═══ Data supplied ═══

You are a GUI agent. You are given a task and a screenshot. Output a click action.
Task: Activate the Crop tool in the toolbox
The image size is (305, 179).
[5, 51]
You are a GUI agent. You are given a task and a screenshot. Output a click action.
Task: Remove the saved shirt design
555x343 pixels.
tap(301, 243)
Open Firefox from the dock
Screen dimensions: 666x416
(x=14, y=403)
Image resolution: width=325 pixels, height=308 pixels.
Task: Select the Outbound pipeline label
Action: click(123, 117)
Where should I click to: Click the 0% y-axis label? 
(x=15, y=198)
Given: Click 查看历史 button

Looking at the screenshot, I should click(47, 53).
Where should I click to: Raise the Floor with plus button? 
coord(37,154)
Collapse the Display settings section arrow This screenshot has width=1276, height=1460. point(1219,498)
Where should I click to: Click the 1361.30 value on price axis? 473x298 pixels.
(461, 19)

═══

Only the lines from the line with "Where should I click to: Click the 1361.30" to the final line of the entries are to be returned, each exactly as written, both ends included.

Where should I click to: Click the 1361.30 value on price axis? 473x298 pixels.
(461, 19)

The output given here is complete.